Restauratie smeedijzeren kettinghangbrug uit 1824 voltooid
Auters: Ine Wouters & Michael de Bouw, Architectural Engineering Lab, Vrije Universiteit Brussel
Het kasteelbrug je dat in 1824 door ingenieur Vifquain in België gebouwd werd, is vandaag de oudste bestaande smeedijzeren kettinghangbrug op het Europese vasteland. Na haar bescherming in 1981 werd ze gerestaureerd en in 2012 terug voor het publiek opengesteld.

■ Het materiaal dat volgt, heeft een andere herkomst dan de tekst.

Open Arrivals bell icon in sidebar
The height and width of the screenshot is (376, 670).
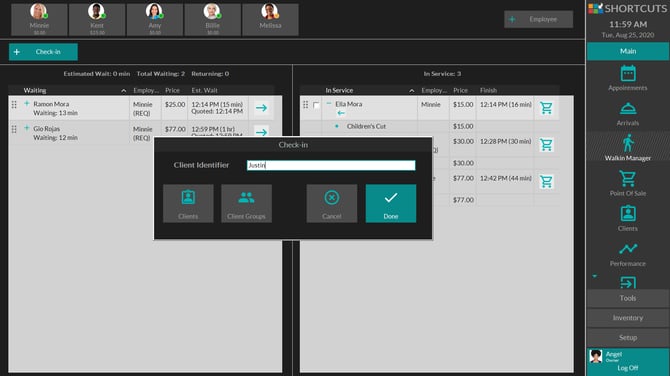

Opdrachtgevend bestuur | Gemeentebestuur Kruibeke |
Subsidiërende overheid | Vlaamse Gemeenschap en Provincie Oost-Vlaanderen |
Adviserende partij | Vrije Universiteit Brussel |
Stabiliteit | Ney & Partners |
Hoofdaannemer | Herbosch-Kiere |
Kostprijs der werken | 295.000 euro (excl. BTW) |
Bouwjaar | 1824 + 2012 |
De waterburcht Wissekerke, gelegen in het dorp Kruibeke-Bazel ten zuiden van Antwerpen, werd in het begin van de 19de eeuw opgesmukt met een sierbrug op het moment dat de kasteelheer Vilain XIV een Engelse tuin aanlegde. De sierbrug werd ontworpen door de Brusselse ingenieur J.B. Vifquain (1789-1854). Voor hem was dit een nevenproject want deze ingenieur, die sinds 1814 werkte voor de dienst Waterstaat, spitste zich toe op kanalen, wateren en bossen en zou later beschouwd worden als één van de belangrijkste vernieuwers in dit domein. In 1825 kreeg hij de titel ‘hoofdingenieur 1ste klasse door Koninklijk Besluit’.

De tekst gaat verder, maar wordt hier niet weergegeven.